--- MATERIAL FOR THIS EXERCISE Enclosed Below ---

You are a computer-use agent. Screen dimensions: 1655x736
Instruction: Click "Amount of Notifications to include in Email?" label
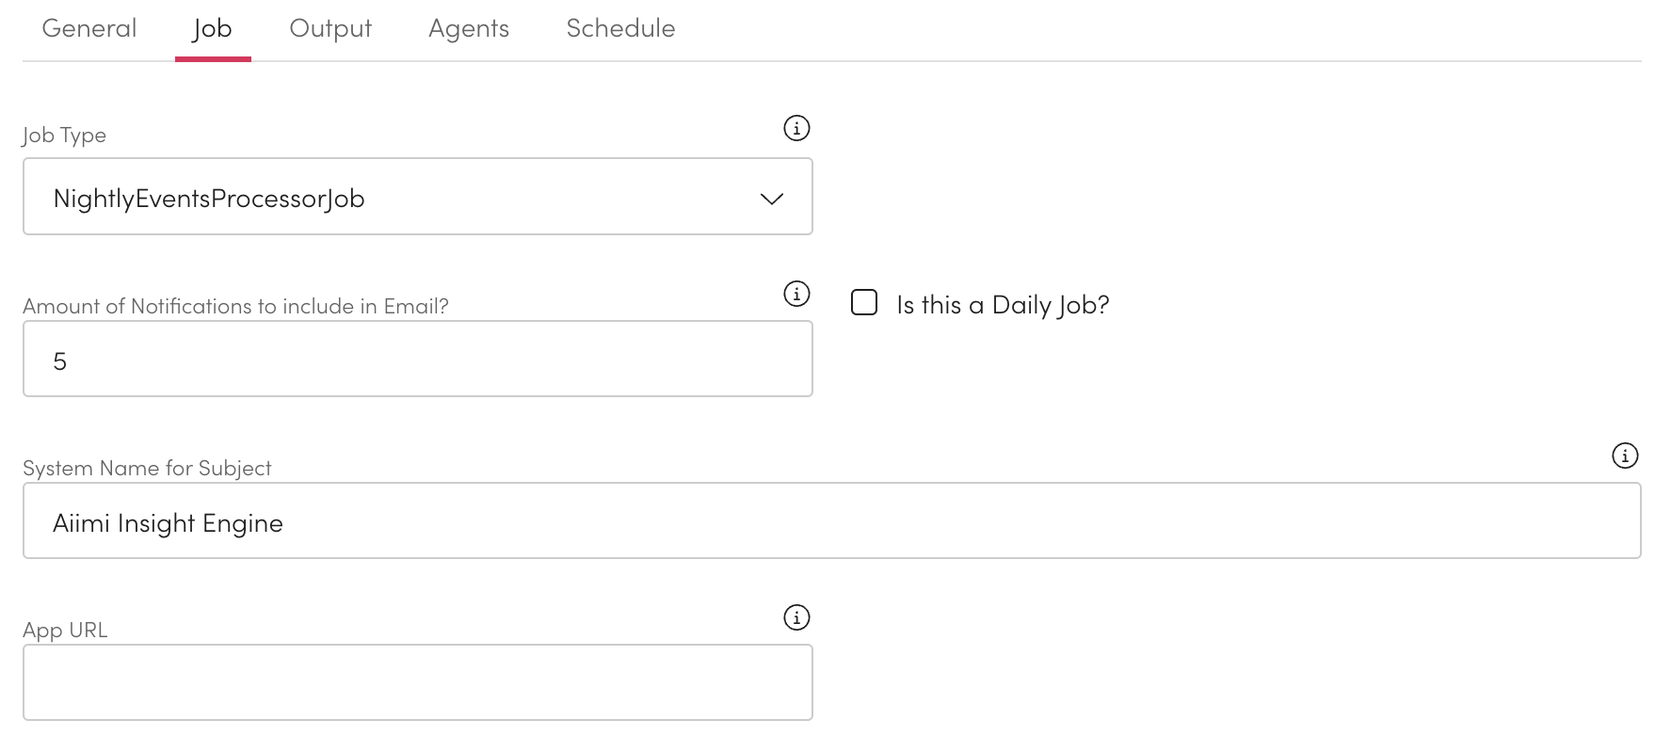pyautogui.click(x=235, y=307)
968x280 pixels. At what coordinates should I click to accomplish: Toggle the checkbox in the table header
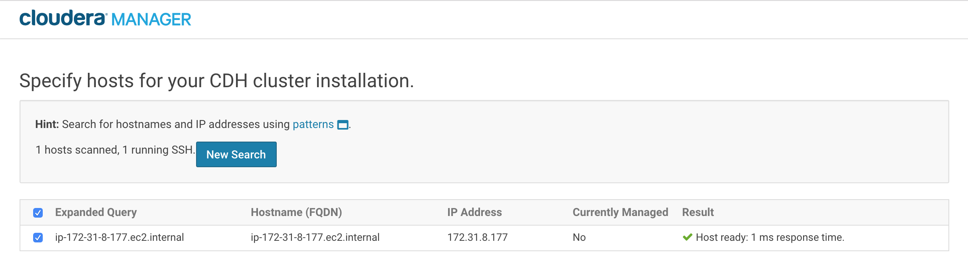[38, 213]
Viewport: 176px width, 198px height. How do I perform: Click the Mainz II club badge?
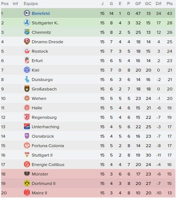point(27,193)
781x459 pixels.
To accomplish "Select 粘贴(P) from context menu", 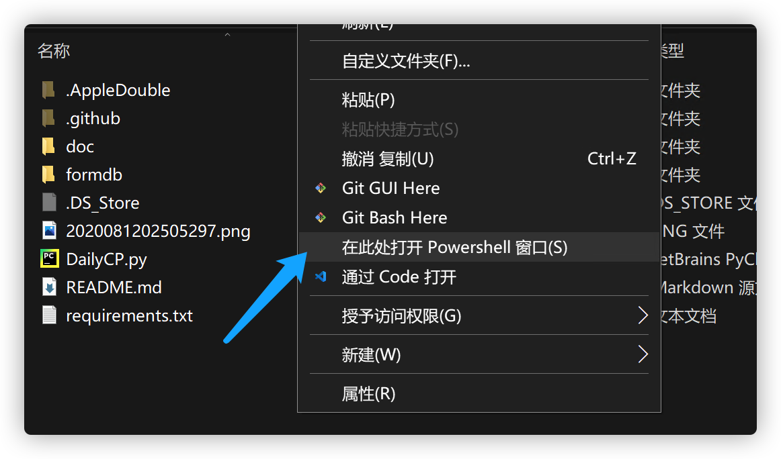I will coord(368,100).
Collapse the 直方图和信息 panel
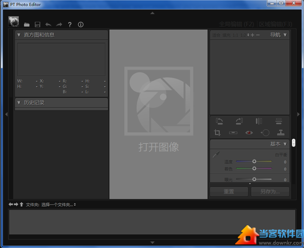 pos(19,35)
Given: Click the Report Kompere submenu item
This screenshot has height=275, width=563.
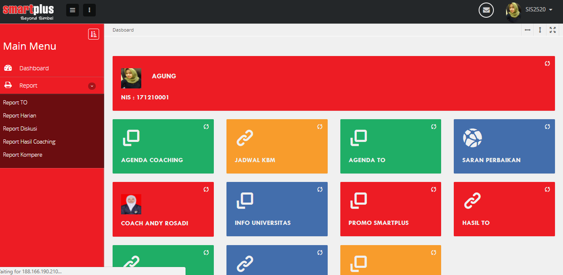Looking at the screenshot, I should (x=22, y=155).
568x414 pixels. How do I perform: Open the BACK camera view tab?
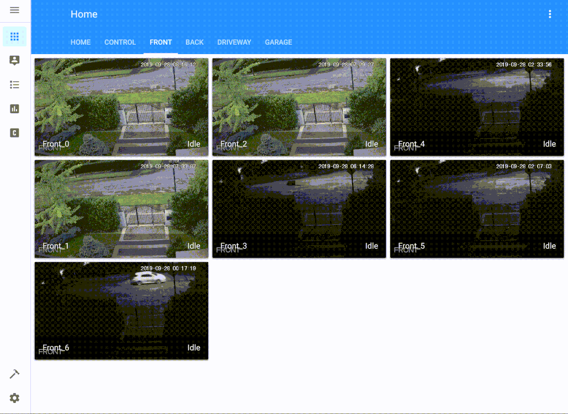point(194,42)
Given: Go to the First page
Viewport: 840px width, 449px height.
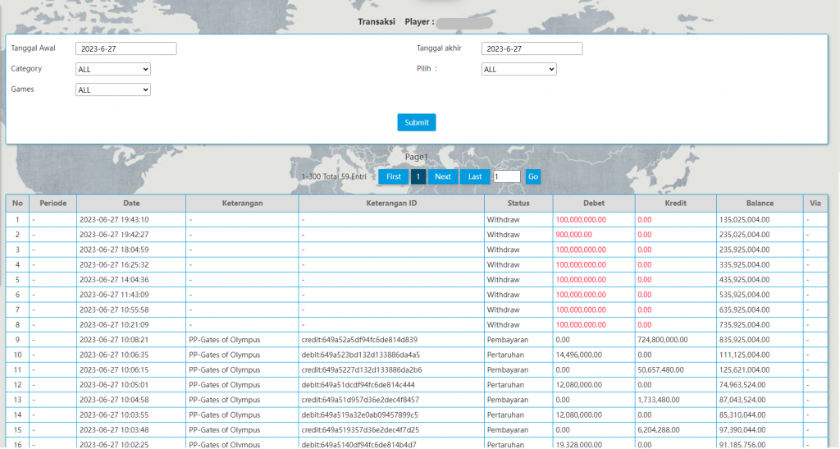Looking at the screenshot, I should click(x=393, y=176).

--- End of Enclosed MATERIAL FOR THIS EXERCISE ---

TASK OBJECTIVE:
Every line from the one containing "Given: Click the Report Kompere submenu item" to the end of the material above is to be returned exactly, with the pictures left out.

TASK RESULT:
Given: Click the Report Kompere submenu item
This screenshot has height=275, width=563.
Looking at the screenshot, I should (x=22, y=155).
568x414 pixels. How do I perform: Open the BACK camera view tab?
point(194,42)
Given: Go to the First page
Viewport: 840px width, 449px height.
Looking at the screenshot, I should click(x=393, y=176).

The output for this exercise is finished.